CBCT helped in revealing the type of DI, its extension, surrounding complex pulpal anatomy, and the periapical lesion. The initial clinical and radiographic examination revealed the complications of the endodontic treatment pertaining to such complex anatomy where much of the pulpal space was occupied by the invaginated mass, which might hinder the complete debridement and disinfection of the entire pulpal space. Treatment procedure was decided after CBCT evaluation which revealed that the invaginatus was not attached to the radicular dentin and careful removal of the DI was decided. Although retaining the DI might increase the root strength, the complete debridement and adequate endodontic treatment of the DI and the pulp separately become complex, affecting the prognosis [8]. As in this case, the invagination was close to the apical third, and the diamond-coated ultrasonic tip was used for the removal. This helped the inadequate removal of the invagination without compromising the radicular dentin.

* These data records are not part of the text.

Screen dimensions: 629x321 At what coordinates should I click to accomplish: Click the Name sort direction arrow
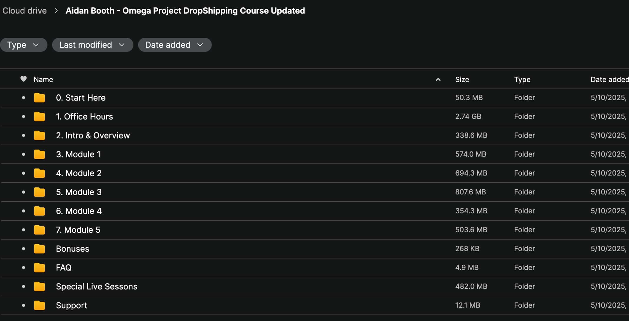click(x=438, y=79)

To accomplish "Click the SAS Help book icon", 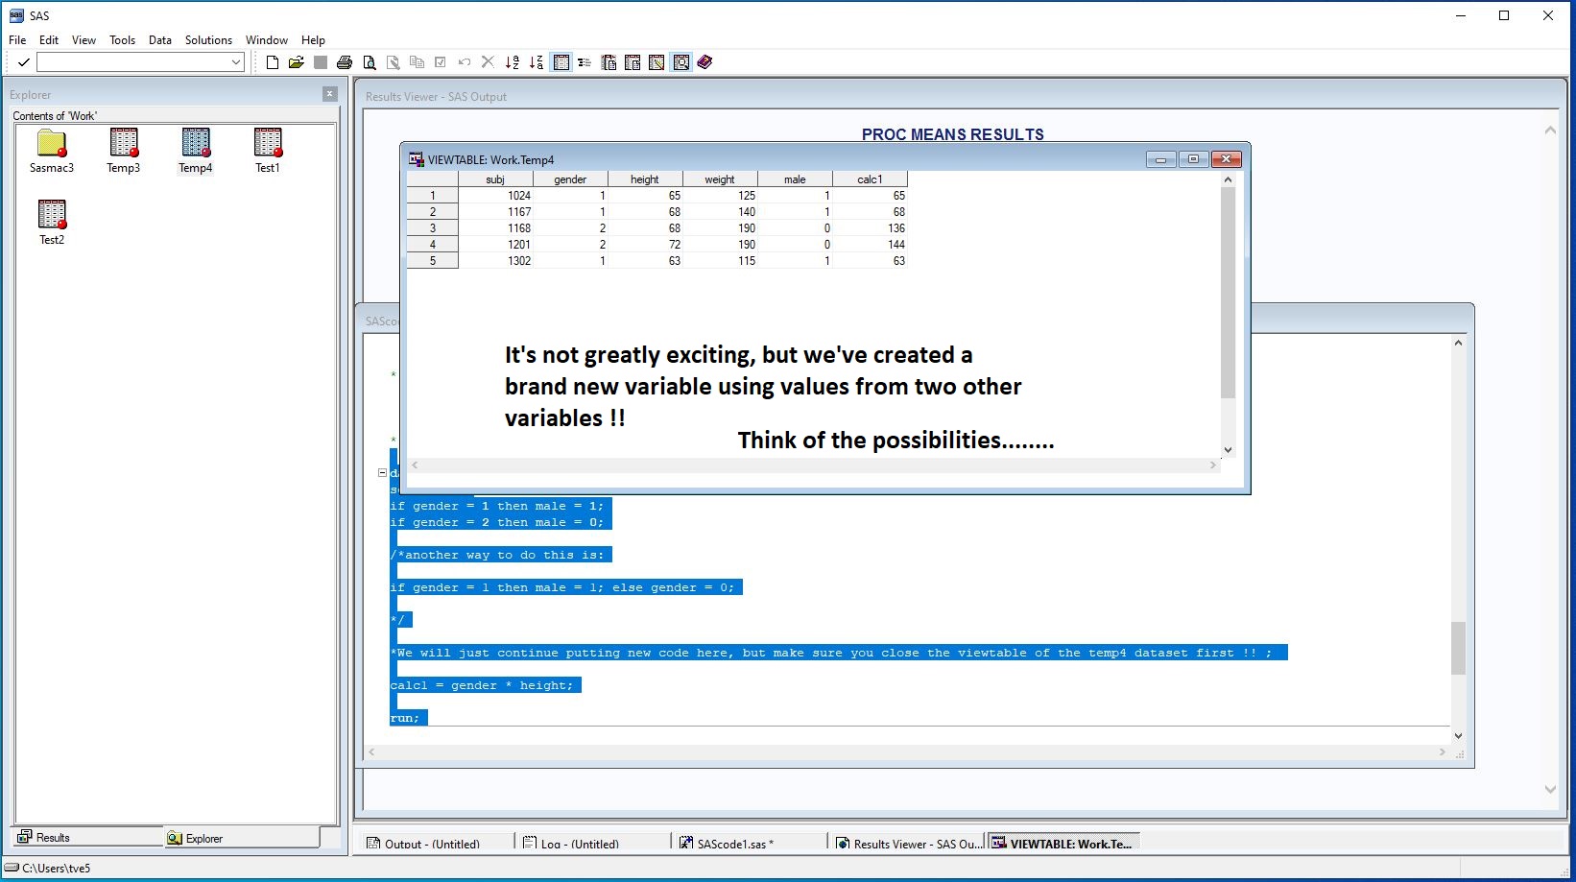I will click(704, 62).
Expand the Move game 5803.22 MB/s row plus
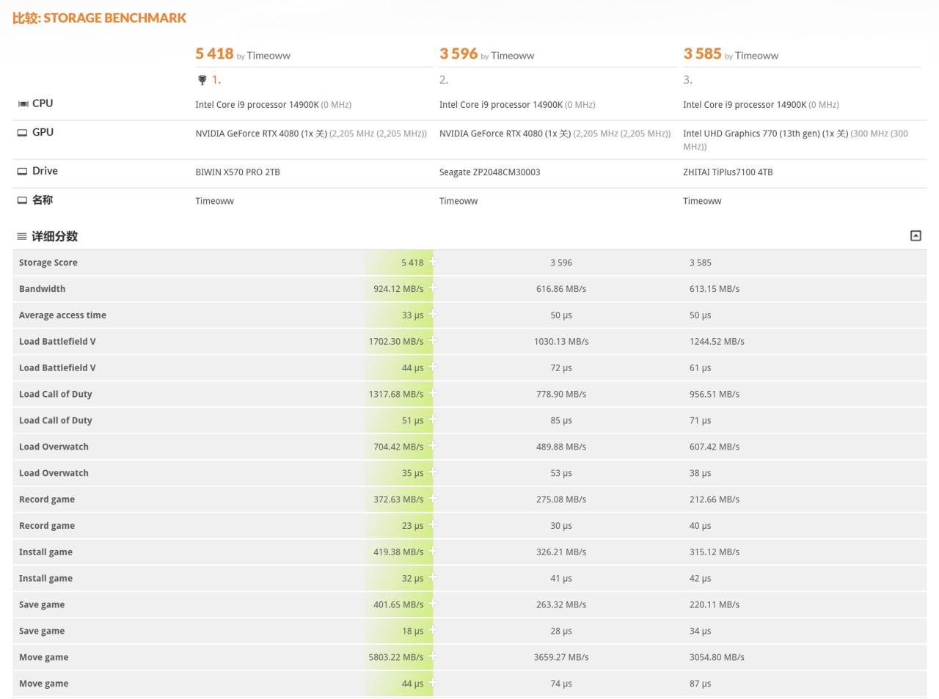Viewport: 939px width, 699px height. (x=433, y=656)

Calcium hydroxide paste was used as an intracanal medicament which was injected in the canal space using a syringe delivery system leading to accidental extrusion in the periapical area due to the pressure of the syringe and lack of apical stop. It was replaced after 2 weeks with manually mixed powdered calcium hydroxide with saline and placed using K files and pluggers to avoid extrusion. De Moor et al. [9] found that, although the calcium hydroxide pastes were highly alkaline, overextensions into periradicular lesions, in general, result in mild and transient tissue reactions, where extensive calcium hydroxide extrusion may require more than 6 months to repair. A deliberate overextension is avoidable. In this case, on further recalls, resorption of extruded calcium hydroxide and periapical healing was seen. After 12 weeks of clinical and radiographic examination, obturation of the entire canal was done with Biodentine, and temporization was done with glass ionomer cement. Biodentine is a calcium silicate-based material with good biocompatibility, and studies have shown improved fracture resistance of tooth obturated with bioceramic material as it reinforces the radicular dentine [1013]; hence, in this case, Biodentine was used as the radicular dentine thickness was less. On subsequent follow-ups, further resorption of extruded calcium hydroxide was observed which remained negligible on 12-month follow-up, with reduction in periapical radiolucency and good healing radiographically. Direct composite restoration was preferred, as the remaining pericervical dentin thickness was inadequate and tooth preparation to receive an indirect restoration would have further compromised the tooth structure. On a 24-month follow-up, an intact postobturation restoration clinically and complete periapical healing were observed radiographically.

4. Conclusion

Earlier the nonsurgical treatment of dens invaginatus with such complex, anatomy and periapical lesion was not considered feasible. However, advent of advanced technology like 3D imaging aids in a better understanding of complex anatomy which facilitates the treatment planning. Also, the usage of instruments like ultrasonics in conjunction with bioceramic materials helps in minimal tooth structure loss and maintaining the biological and mechanical integrity of the endodontically treated tooth. And hence, such complex treatment could be feasible nonsurgically with favourable outcome.

Ethical Approval

Terna Dental College Ethics Committee approved the study with ethical committee approval number: TDC/EC/23/2019.

Conflicts of Interest

The authors declare that they have no conflicts of interest.